There is, rightly, a lot of talk about the need to bring new life back to our town centres, but how is this being achieved? Through regeneration, repurposing or both? And what is the difference between the two?
We spoke to Managing Partner, Matthew Samuel-Camps, to find out.
Town centre regeneration is about breathing life back into something for ostensibly the same use, whereas repurposing is more forward-looking – it’s about moving our town centres onto other, more viable, purposes.
Whist town centre regeneration absolutely has its place, it is important to recognise that it isn’t the only answer.
So, before we even start to look at town regeneration, it is important to look at the sustainability of the existing uses first, and how they fit in to the needs of a particular town centre.
Short term resuscitation
When we talk about regenerating town centres, it typically involves a combination of physical development, economic development and community engagement to essentially resuscitate a town.
This can include everything from improving public spaces and infrastructure, to creating new parks and renovating existing, or constructing new buildings – both commercial and residential.
However, in our experience, when it comes to schemes that promote the regeneration of town centres, many have fallen foul of simply replacing failed concepts such as retail, with more of the same, without addressing the question of why it failed in the first place.
Indeed, in some quarters there has been a desire to go back to halcyon days of the 1960s, without acknowledging that the principle reason those town centres existed in the way that they did, has now irrevocably moved on.
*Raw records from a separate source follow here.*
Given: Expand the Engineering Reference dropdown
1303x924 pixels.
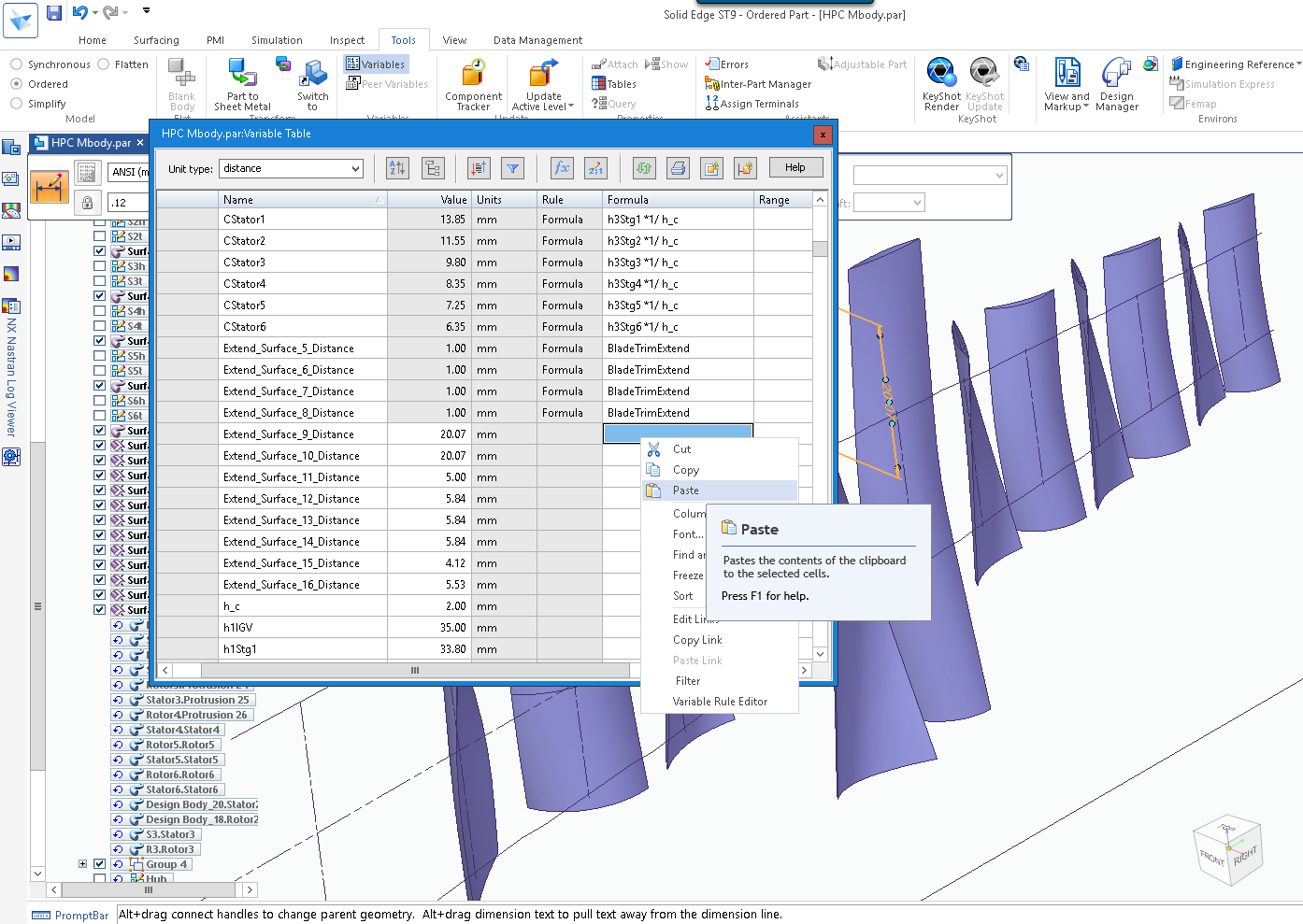Looking at the screenshot, I should pos(1298,64).
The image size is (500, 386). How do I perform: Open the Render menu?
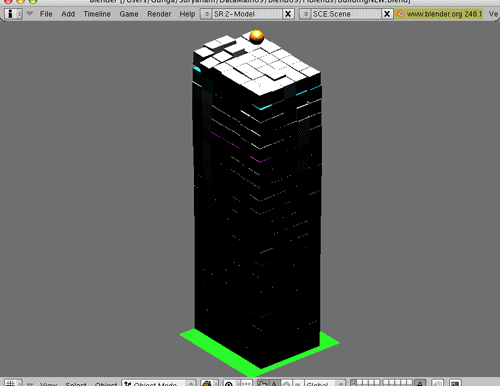[159, 14]
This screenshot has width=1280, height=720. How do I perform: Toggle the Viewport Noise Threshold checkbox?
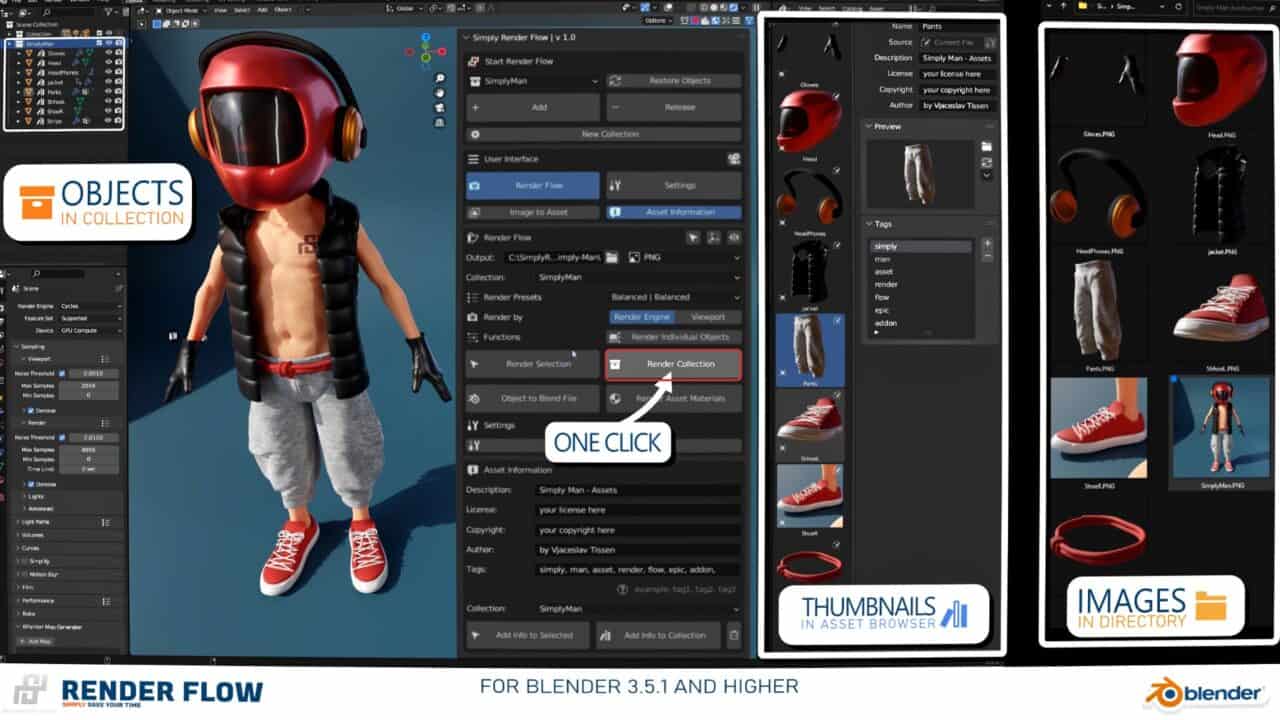click(x=61, y=373)
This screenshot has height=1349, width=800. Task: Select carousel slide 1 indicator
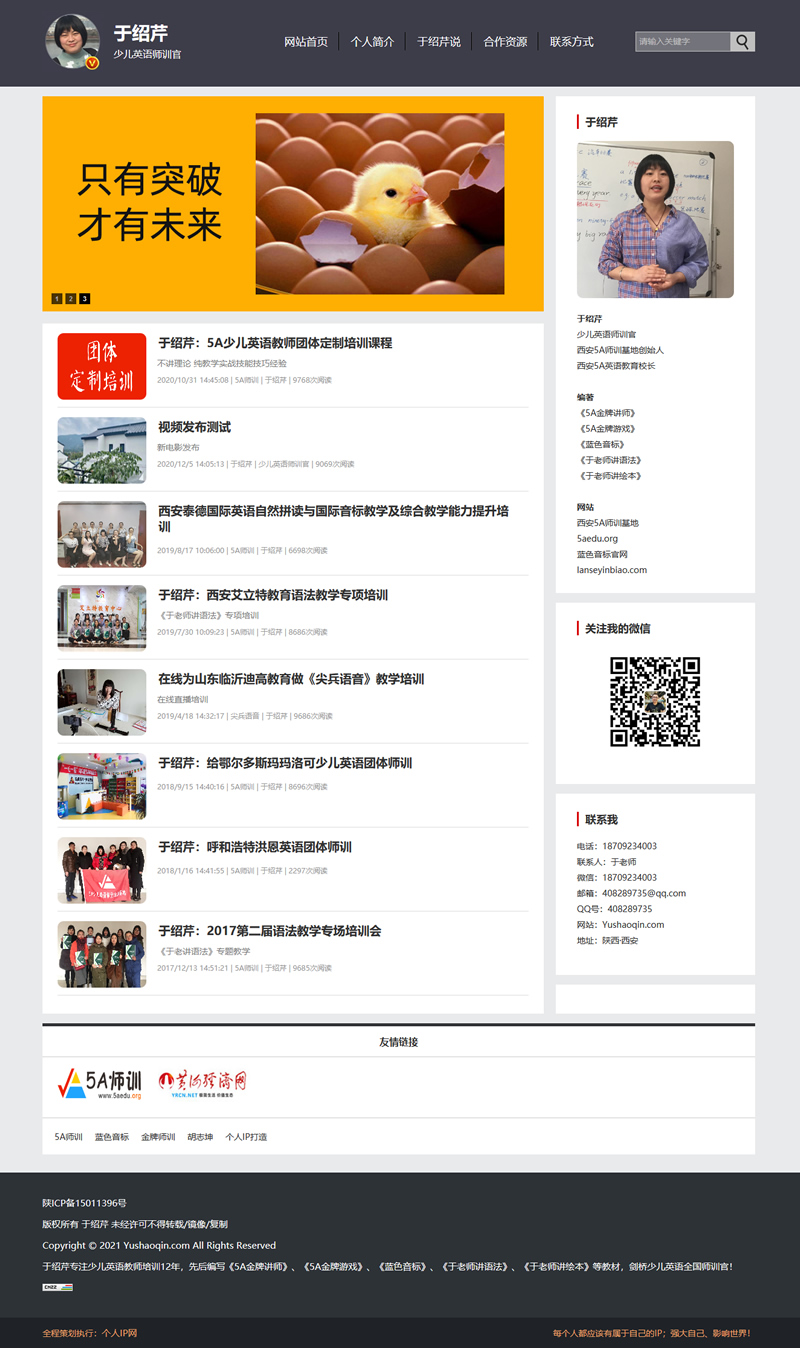point(57,297)
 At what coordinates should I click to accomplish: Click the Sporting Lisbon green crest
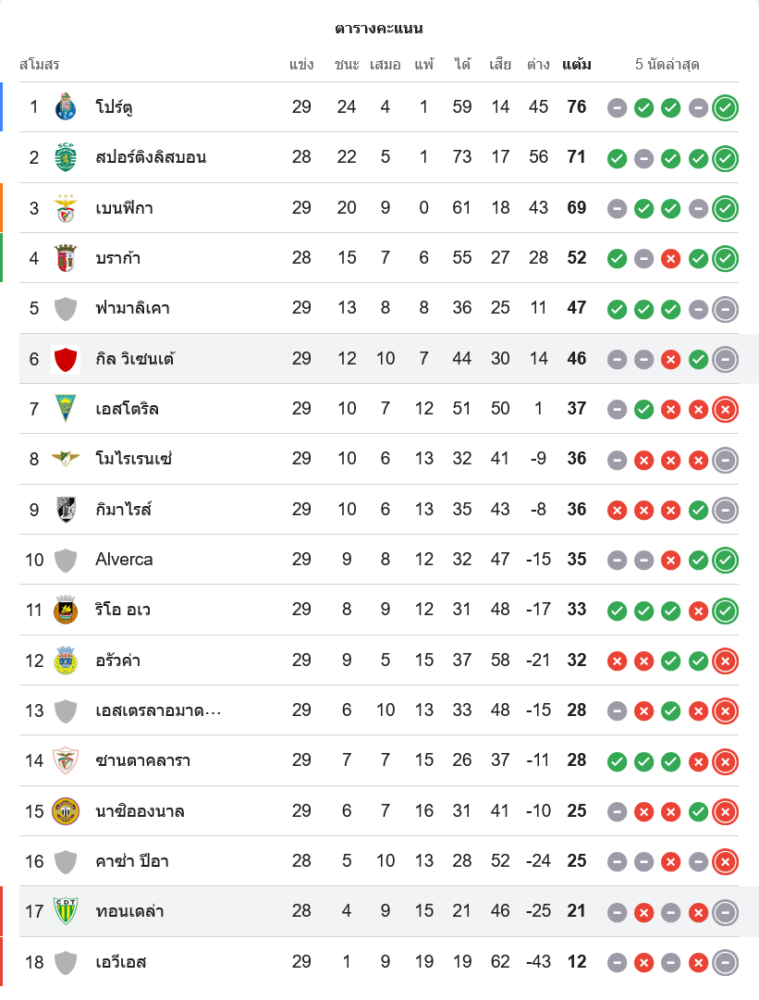pos(66,157)
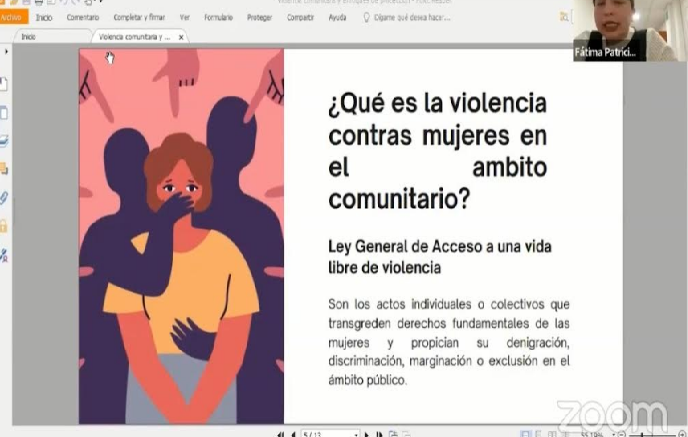Open the Ayuda ribbon tab
The image size is (688, 437).
(x=338, y=17)
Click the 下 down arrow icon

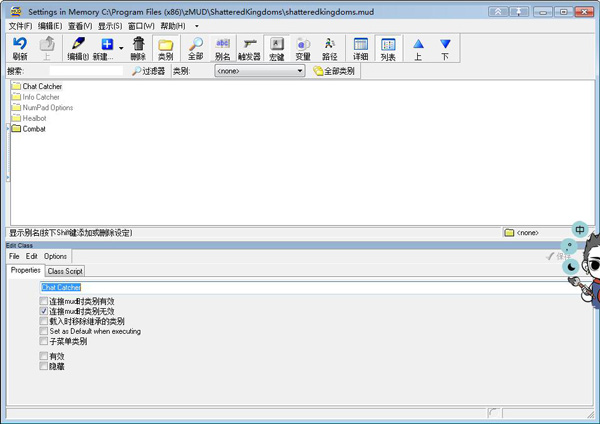445,49
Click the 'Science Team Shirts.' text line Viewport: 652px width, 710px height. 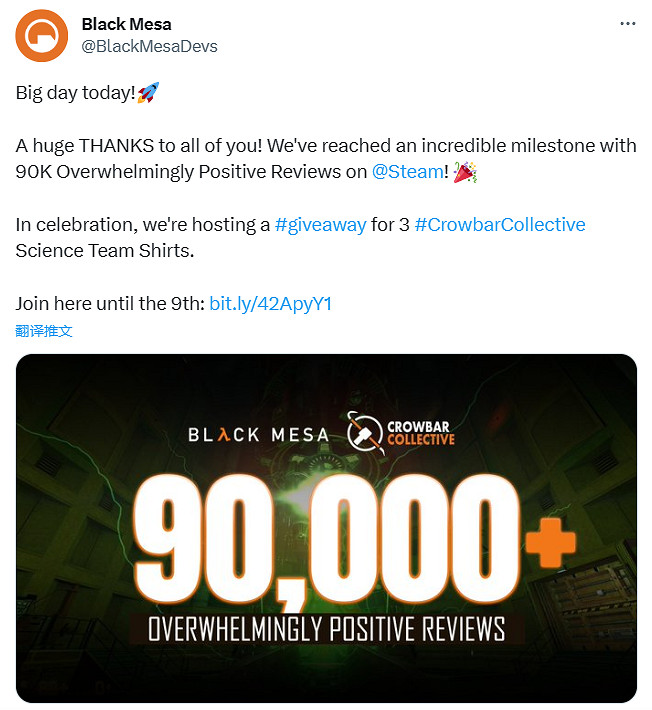click(x=105, y=250)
The same could be said of what people say they want to see in their town centres, which tends to be quite nostalgic and backward looking. It is generally inconsistent with their own present behaviours which are founded in online shopping and convenience and are much more forward-looking. Often the two don’t always marry up, nor the causal link considered.
The real impact of our desire for consumer convenience didn’t start during the pandemic, it came with the birth of out-of-town retail parks in the 1980s, which introduced large scale shopping and leisure convenience for the first time.
The growth of the internet has accelerated our ability to purchase goods and services without physically being present, at a phenomenal rate – far faster than we have been able to pivot our town centres. The approach has typically been to patch them up through piecemeal regeneration, paid for by the likes of the Levelling Up Fund, rather than address the fundamental shift in needs and purpose.
Whilst doing something to polish the façades of those towns lucky enough to qualify for funding, funds such as the Levelling Up Fund often don’t get to the root of the problem.
This is because a lot of the applications are for short term fixes, instead of addressing the reasons our town centres are failing in the first place, and starting from a sustainable base position.
What we need is a comprehensive approach to this question, encompassing everything from changing retail, leisure and work patterns, to travel, infrastructure, convenience and culture.